- Brief: Please set down the listing exactly, from the first line to the last.

+ + + +

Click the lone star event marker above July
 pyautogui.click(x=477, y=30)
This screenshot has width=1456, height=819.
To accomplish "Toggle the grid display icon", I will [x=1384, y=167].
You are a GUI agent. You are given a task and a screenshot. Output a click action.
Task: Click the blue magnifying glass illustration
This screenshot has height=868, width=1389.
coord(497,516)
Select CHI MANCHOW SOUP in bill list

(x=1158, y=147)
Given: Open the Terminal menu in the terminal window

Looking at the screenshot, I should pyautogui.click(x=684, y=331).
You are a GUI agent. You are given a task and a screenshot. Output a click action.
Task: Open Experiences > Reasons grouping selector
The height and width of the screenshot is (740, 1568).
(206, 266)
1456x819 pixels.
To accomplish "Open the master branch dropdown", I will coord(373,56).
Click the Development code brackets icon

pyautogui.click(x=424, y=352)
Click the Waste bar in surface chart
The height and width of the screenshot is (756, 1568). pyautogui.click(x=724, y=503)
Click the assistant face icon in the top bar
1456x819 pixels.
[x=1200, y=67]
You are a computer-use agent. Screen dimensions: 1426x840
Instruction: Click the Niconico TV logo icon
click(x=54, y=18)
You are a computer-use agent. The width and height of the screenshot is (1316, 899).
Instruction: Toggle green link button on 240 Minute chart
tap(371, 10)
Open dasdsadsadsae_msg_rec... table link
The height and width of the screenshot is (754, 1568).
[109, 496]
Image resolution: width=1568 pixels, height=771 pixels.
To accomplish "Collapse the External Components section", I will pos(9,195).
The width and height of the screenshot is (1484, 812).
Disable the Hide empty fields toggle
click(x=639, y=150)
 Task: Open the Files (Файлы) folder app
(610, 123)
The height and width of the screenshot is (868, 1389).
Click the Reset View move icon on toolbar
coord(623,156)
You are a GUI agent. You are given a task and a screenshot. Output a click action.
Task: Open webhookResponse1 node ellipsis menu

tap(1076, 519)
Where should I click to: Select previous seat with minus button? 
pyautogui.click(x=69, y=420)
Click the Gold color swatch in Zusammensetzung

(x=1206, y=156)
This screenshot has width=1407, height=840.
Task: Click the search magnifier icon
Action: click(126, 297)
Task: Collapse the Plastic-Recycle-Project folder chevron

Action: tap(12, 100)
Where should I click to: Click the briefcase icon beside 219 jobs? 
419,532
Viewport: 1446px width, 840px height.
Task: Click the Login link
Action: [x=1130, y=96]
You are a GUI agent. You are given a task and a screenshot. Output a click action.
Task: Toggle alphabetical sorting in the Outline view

+ + + +

- Exercise answer:
Click the lone star event marker above July
 pyautogui.click(x=477, y=30)
This screenshot has width=1456, height=819.
To accomplish "Toggle the grid display icon", I will [x=1384, y=167].
You are a GUI agent. You are given a task and a screenshot. Output a click action.
Task: Click the blue magnifying glass illustration
This screenshot has height=868, width=1389.
coord(497,516)
Select CHI MANCHOW SOUP in bill list

(x=1158, y=147)
Given: Open the Terminal menu in the terminal window

Looking at the screenshot, I should pyautogui.click(x=684, y=331).
You are a GUI agent. You are given a task and a screenshot. Output a click action.
Task: Open Experiences > Reasons grouping selector
The height and width of the screenshot is (740, 1568).
(206, 266)
1456x819 pixels.
To accomplish "Open the master branch dropdown", I will coord(373,56).
Click the Development code brackets icon

pyautogui.click(x=424, y=352)
Click the Waste bar in surface chart
The height and width of the screenshot is (756, 1568). pyautogui.click(x=724, y=503)
Click the assistant face icon in the top bar
1456x819 pixels.
[x=1200, y=67]
You are a computer-use agent. Screen dimensions: 1426x840
Instruction: Click the Niconico TV logo icon
click(x=54, y=18)
You are a computer-use agent. The width and height of the screenshot is (1316, 899).
Instruction: Toggle green link button on 240 Minute chart
tap(371, 10)
Open dasdsadsadsae_msg_rec... table link
The height and width of the screenshot is (754, 1568).
[109, 496]
Image resolution: width=1568 pixels, height=771 pixels.
To accomplish "Collapse the External Components section", I will pos(9,195).
The width and height of the screenshot is (1484, 812).
Disable the Hide empty fields toggle
click(x=639, y=150)
 Task: Open the Files (Файлы) folder app
(610, 123)
The height and width of the screenshot is (868, 1389).
Click the Reset View move icon on toolbar
coord(623,156)
You are a GUI agent. You are given a task and a screenshot. Output a click action.
Task: Open webhookResponse1 node ellipsis menu

tap(1076, 519)
Where should I click to: Select previous seat with minus button? 
pyautogui.click(x=69, y=420)
Click the Gold color swatch in Zusammensetzung

(x=1206, y=156)
This screenshot has width=1407, height=840.
Task: Click the search magnifier icon
Action: click(126, 297)
Task: Collapse the Plastic-Recycle-Project folder chevron

Action: tap(12, 100)
Where should I click to: Click the briefcase icon beside 219 jobs? 
419,532
Viewport: 1446px width, 840px height.
Task: Click the Login link
Action: [x=1130, y=96]
You are a GUI agent. You are given a task and a screenshot. Output a click action.
Task: Toggle alphabetical sorting in the Outline view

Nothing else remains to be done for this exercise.